The film starts with the brother returning from a four-year stint in
the states. He is picked up by his father who seems to be an affable and
simple guy. His stepmother is a local politician who comes across as grossly
ambitious pushing her family to the side with the characters vaguely implying
at some infidelity with her running mate. His sister, it seems, is attracted
to him while he rejects her.
But all this is half-truth as slowly unravels in this light mystery
about upper middle class decadence and what they think is communication.
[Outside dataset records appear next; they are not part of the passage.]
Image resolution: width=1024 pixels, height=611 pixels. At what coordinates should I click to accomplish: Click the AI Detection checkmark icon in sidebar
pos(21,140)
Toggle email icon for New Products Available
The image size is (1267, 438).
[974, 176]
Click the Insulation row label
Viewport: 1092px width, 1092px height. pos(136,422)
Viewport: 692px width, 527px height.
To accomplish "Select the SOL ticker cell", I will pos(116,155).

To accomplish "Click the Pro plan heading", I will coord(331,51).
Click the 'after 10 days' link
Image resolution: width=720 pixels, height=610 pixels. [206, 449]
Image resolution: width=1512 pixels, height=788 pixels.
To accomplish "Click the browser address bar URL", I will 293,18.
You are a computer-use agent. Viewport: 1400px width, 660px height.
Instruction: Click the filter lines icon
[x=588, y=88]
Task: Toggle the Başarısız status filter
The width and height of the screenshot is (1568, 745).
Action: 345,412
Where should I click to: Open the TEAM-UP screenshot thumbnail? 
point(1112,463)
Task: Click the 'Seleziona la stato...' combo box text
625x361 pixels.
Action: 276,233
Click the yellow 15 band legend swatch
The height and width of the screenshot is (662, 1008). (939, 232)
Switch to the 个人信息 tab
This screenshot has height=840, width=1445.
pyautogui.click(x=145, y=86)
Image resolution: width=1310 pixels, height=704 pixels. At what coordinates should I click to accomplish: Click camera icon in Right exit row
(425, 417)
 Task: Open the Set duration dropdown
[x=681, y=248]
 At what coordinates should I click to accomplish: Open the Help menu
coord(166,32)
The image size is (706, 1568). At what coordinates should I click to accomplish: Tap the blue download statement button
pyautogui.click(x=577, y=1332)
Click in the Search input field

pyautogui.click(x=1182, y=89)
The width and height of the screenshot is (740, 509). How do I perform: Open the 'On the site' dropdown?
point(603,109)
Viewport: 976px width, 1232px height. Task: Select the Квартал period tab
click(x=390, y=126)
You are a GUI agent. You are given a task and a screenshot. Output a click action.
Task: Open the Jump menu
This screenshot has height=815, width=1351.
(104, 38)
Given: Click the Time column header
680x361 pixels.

There is the mystery in the foreground, in public discussion, about the
family's relationship to Nazi collaborators in the past. There is a secondary
mystery out of the public eye that becomes the most important about the
father, his own motives, and how they grow closer and closer to the family.
Chabrol's influence from Baudelaire, well as a fan of both, I don't
really get it. I see this movie, like some of Chabrol's other critiques
of the petit-bourgeois, more of an alternate reality that I'm not privy
to. It's socialism of the privileged, and it's intriguingly perverse.
The incest is safe while alluring. The murder is secondary and unresolved
by the films end. The film closes with credits running during a party
while a corpse waits unacknowledged. What will become of the characters
ends up being unimportant.
In many ways, this is Chabrol at his most sophisticated. The need to
move between audience-aimed actions is replaced by built-up realism. The
dialog is smart and the uneven story progression seems especially real.
He's sacrificed his scathing wit to allow for the characters to organically
develop at the limitations of their own wisdom.
Part of the original nouvelle vogue and as important historically as
Truffaut and Godard, this is just one part of a larger body of work matching
that of Eric Rohmer and Stephen Frears.